End result is typically very good on all the hot paths, never very bad on cold paths and never gets into a death-spiral of spilling. I’ve done at least 4 for-production-use allocators in my life, including C2. Oh yeah, and its by far the fastest register graph-coloring allocator I’ve ever seen. Key point for a JIT, as reg-alloc can be expensive. Its often about 40% of C2’s compile budget.

LuaJit register allocator (reinvented): https://www.mattkeeter.com/blog/2022-10-04-ssra/ simple and fast

Instruction selection

Instruction selection transforms a sequence of IR instructions into the cheapest/shortest sequence of processor-specific instructions.

Blindell’s universal instruction selection thesis is the main reference here. STOKE can find probabilistically optimal straightline assembly sequences using a specialized search algorithm, which is also a form of instruction selection so should be integrated.

for literal assembly, we can either emit it as-is or try to optimize it.

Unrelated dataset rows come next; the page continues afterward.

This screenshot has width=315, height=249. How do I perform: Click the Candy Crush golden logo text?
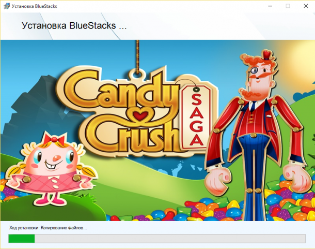click(119, 111)

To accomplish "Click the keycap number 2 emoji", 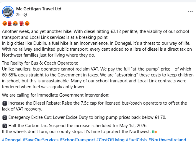I will point(4,117).
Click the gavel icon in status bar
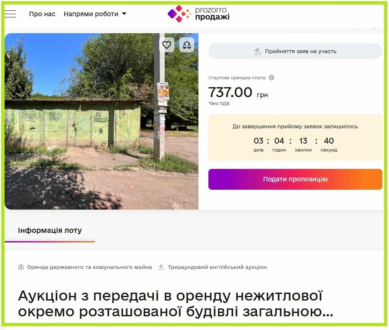The height and width of the screenshot is (330, 389). (x=258, y=51)
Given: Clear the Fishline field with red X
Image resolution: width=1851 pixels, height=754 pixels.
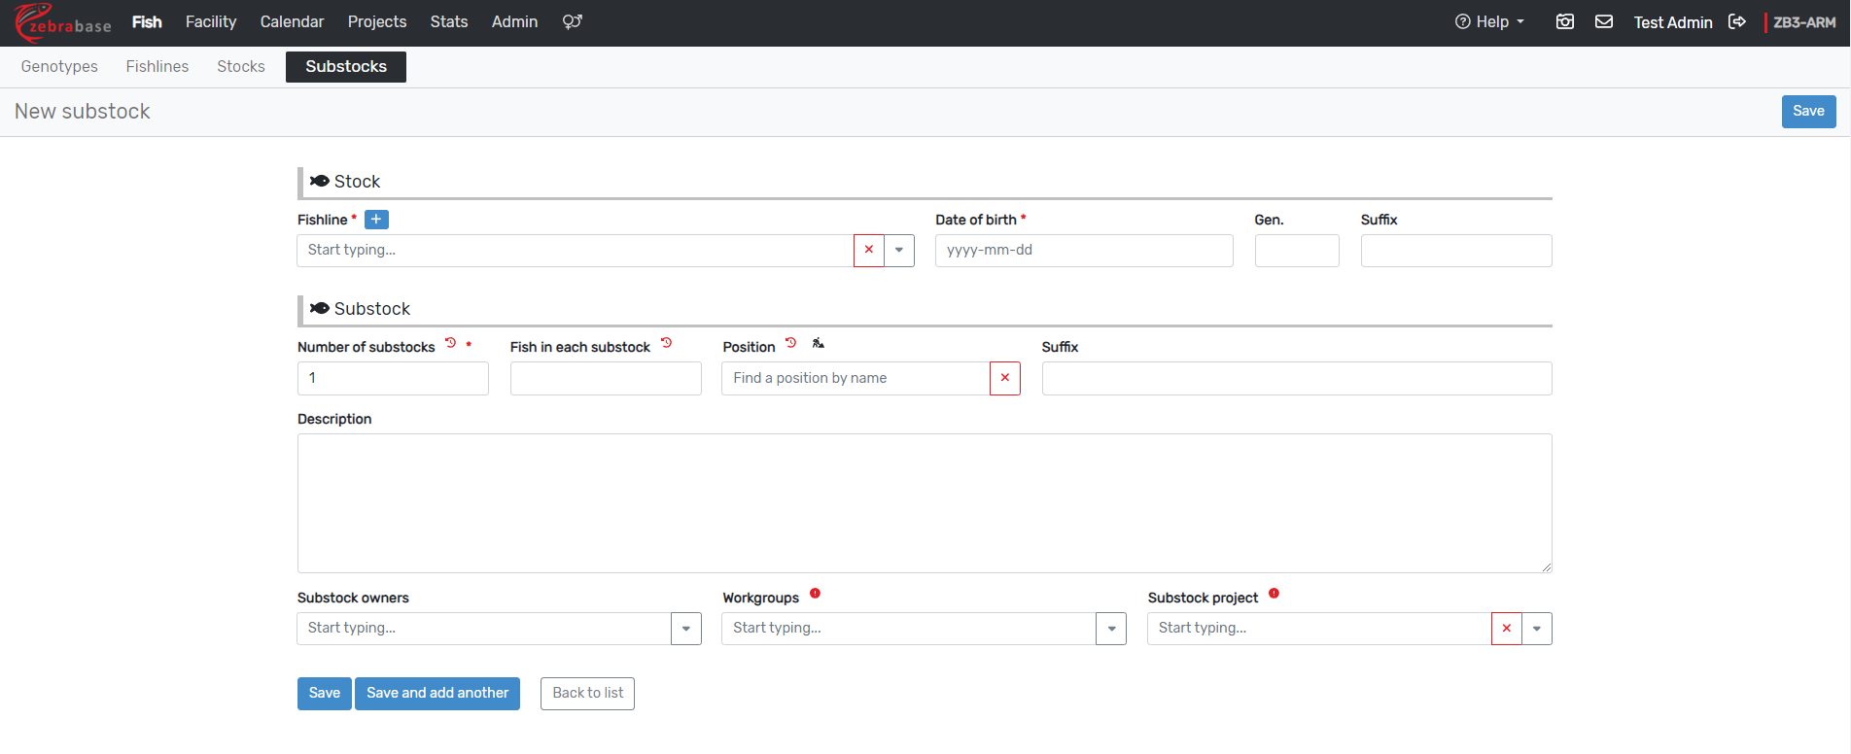Looking at the screenshot, I should (x=869, y=250).
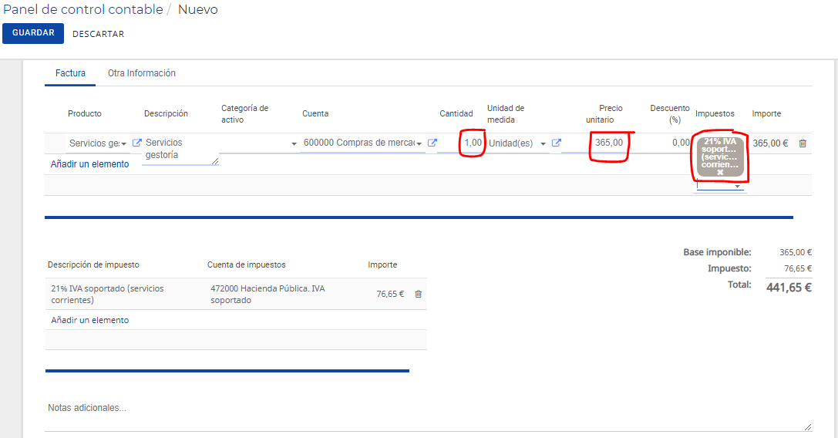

If we can actually optimize it to a faster but equivalent sequence, great, but we don’t want to transform a compound operation into several simpler instructions, fuse the simpler instructions with nearby instructions from other operations, fail to identify the compound operation due to the fusion, and lose performance.

The IR is split into a series of instruction patterns, a forest of trees. Usually a tree rewrite system is used - bottom up rewrite generator (BURG). See pyburg. One way is to write a lot of patterns and try all these patterns in turn. If a pattern matches a specific sequence of instructions, the pattern can be applied, and the instructions are substituted by the pattern substitute.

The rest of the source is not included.